Sunrise on Keweenaw Bay

Sunrise on Keweenaw Bay

Friday, April 26, 2013

Homily for the Funeral Mass of Cody Ringsmuth

+ J. M. J. +


Homily for the Funeral Mass of Cody Ringsmuth (obituary)

It may sound strange, but for me as a priest and as a man it is a privilege to be with you, Cody’s family and friends. We gather here this morning in the aftermath of a terrible choice, a true tragedy, his decision to take his own life. There is almost nothing that is more painful, in my own family we lost my Uncle Paul to suicide as well, so I know a little bit from the inside the terrible pain you are experiencing today.
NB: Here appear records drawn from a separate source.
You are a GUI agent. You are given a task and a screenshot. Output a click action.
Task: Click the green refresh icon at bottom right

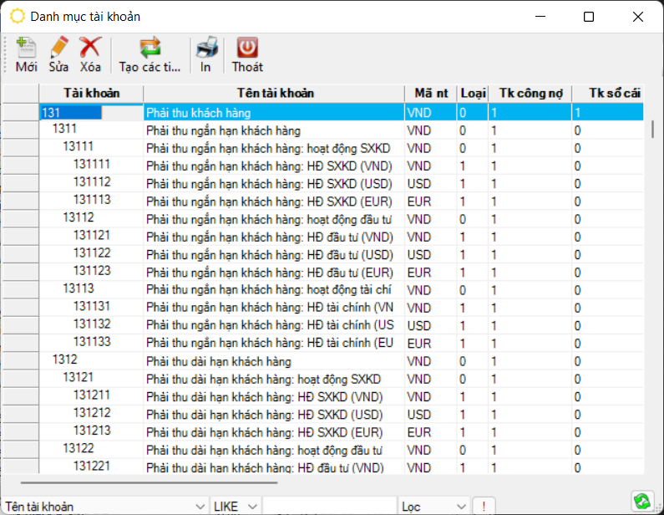point(641,501)
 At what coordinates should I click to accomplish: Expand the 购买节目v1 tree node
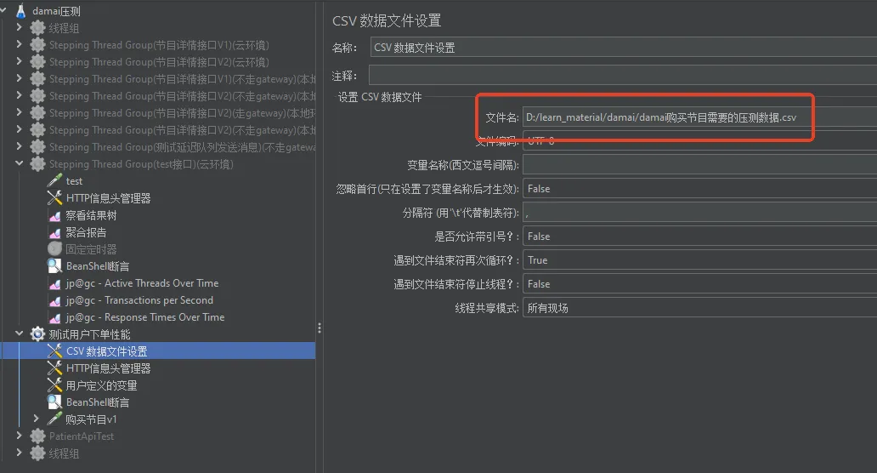click(x=37, y=419)
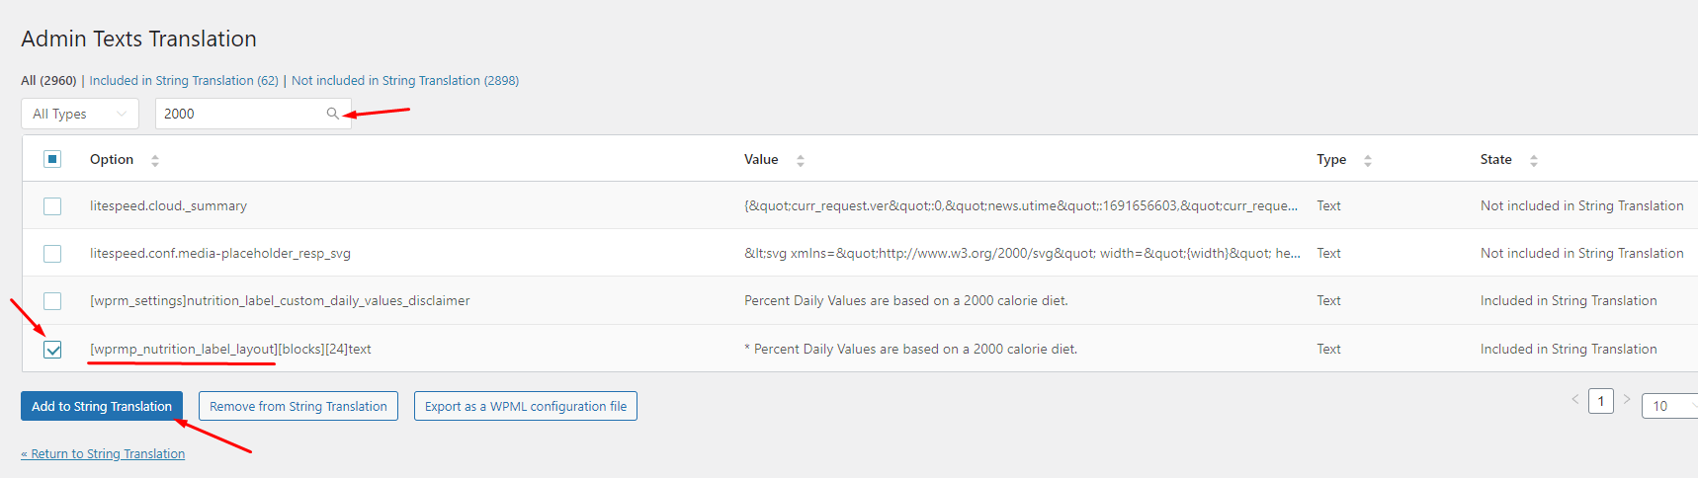Screen dimensions: 1698x478
Task: Toggle the select-all header checkbox
Action: click(52, 159)
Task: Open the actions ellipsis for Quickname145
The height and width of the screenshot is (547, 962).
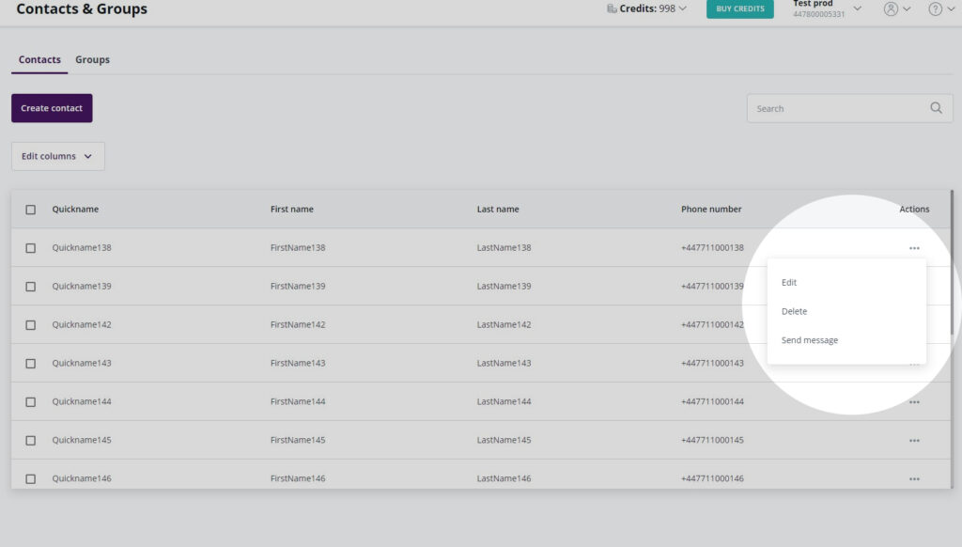Action: pos(914,440)
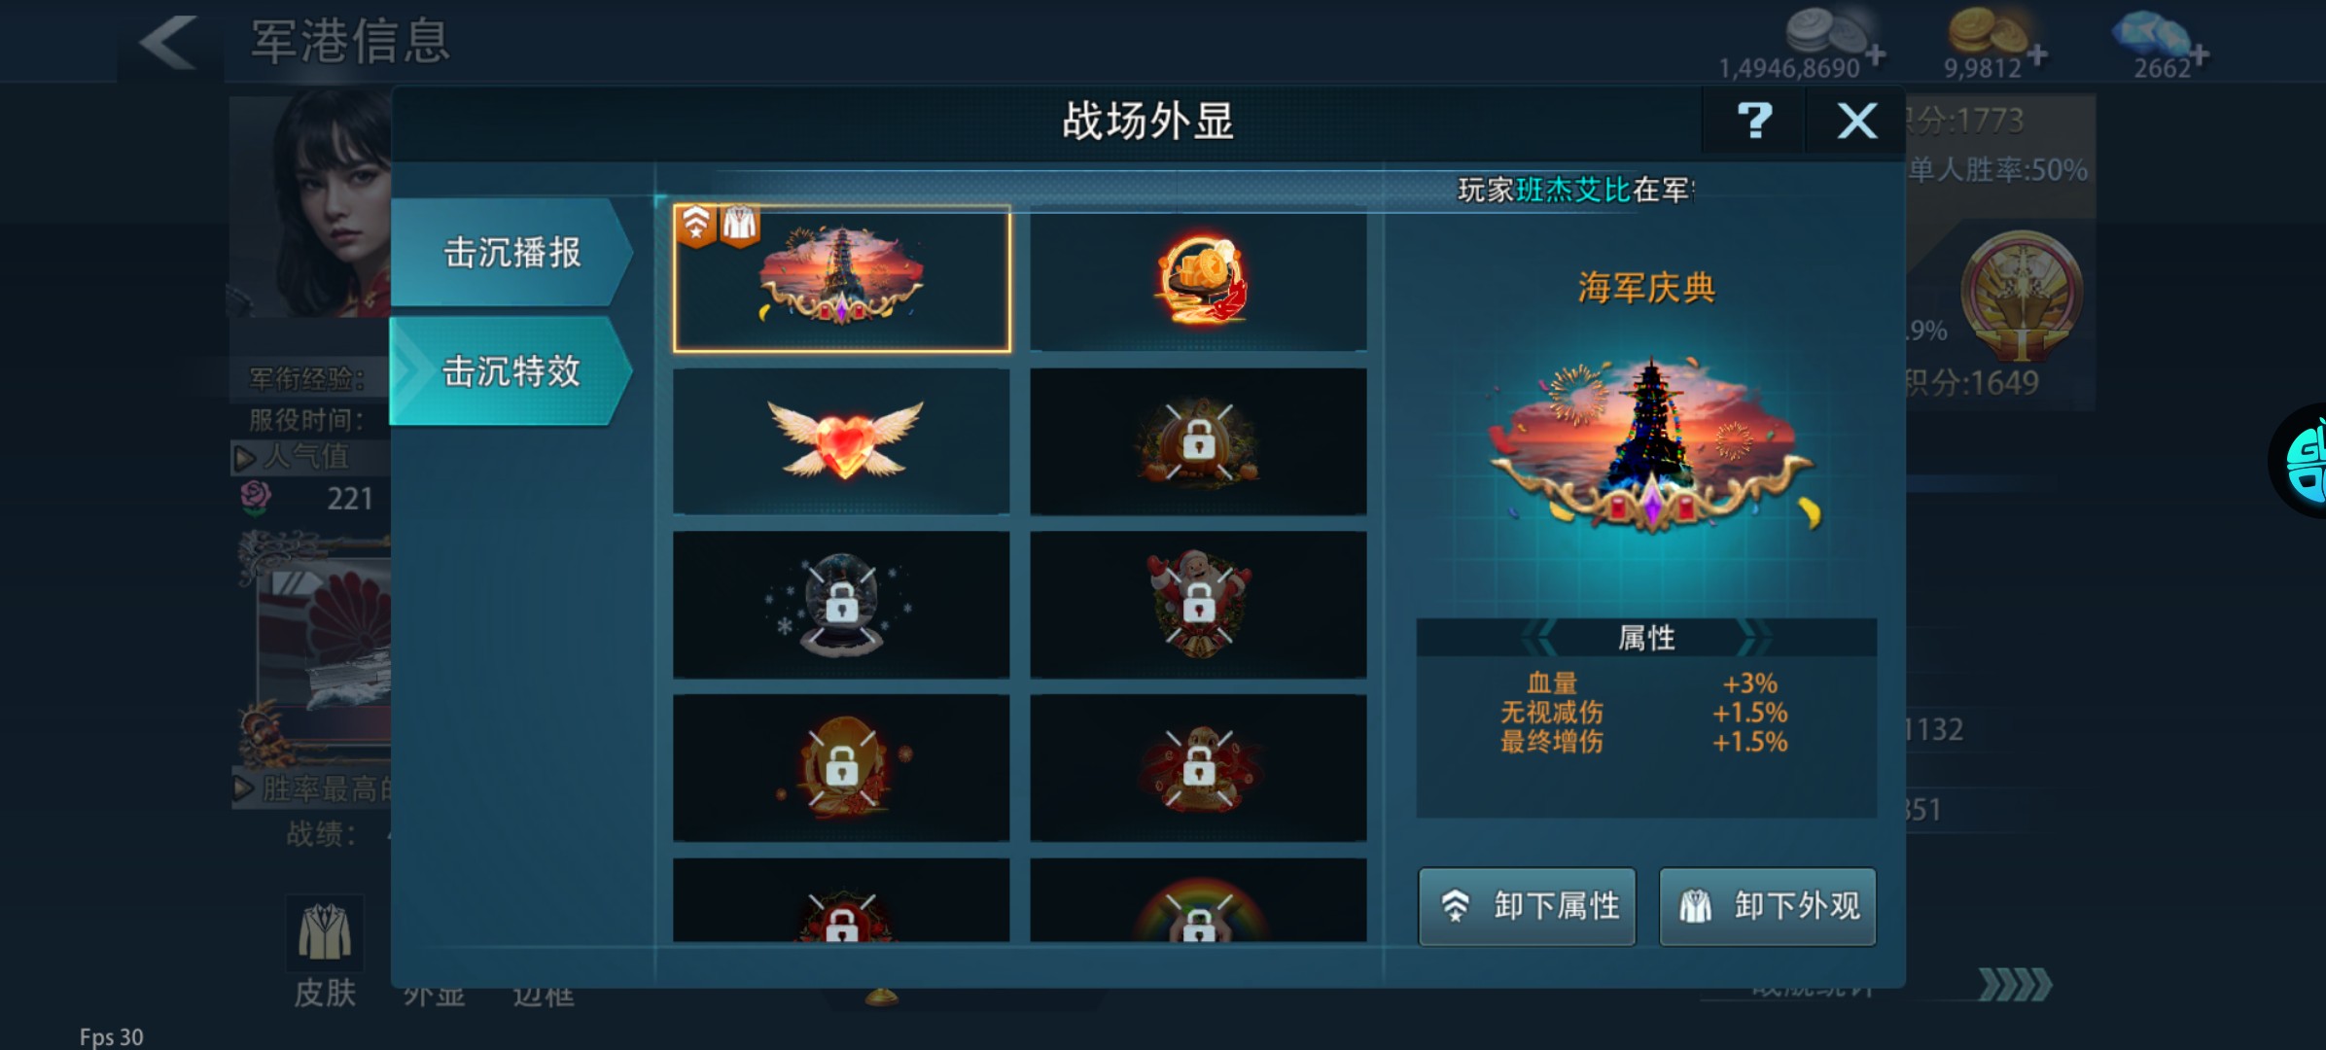Click the 卸下外观 button

(x=1767, y=906)
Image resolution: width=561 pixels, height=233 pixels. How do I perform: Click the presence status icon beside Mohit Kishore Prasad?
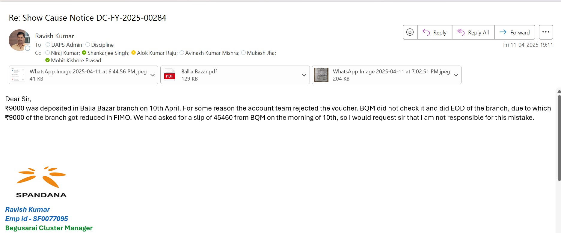[47, 60]
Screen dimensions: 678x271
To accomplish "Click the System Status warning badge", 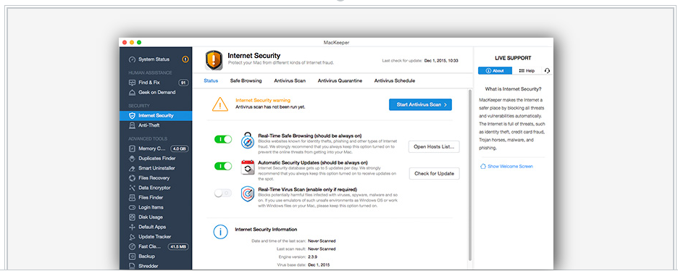I will pos(185,59).
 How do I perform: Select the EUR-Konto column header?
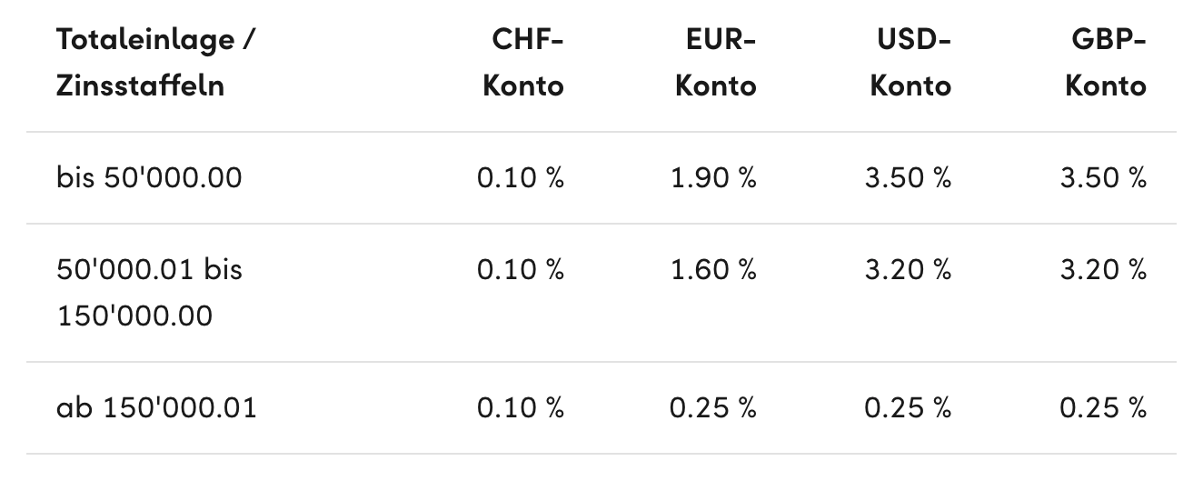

I was speaking yesterday with a very wise and experienced retired priest friend of mine, and he gave me some very good advice as I was preparing to preach to you today. In a moment like this, our hearts cry out for answers, “Why?” We cannot help but ask this question, and if we are wise, we turn to the Lord for answers… but the Lord doesn’t give us an answer in the face of death and suffering. He doesn’t explain it all so that it all makes sense. This is not to say that He abandons us, far from it, but He doesn’t give us exactly what we think we want.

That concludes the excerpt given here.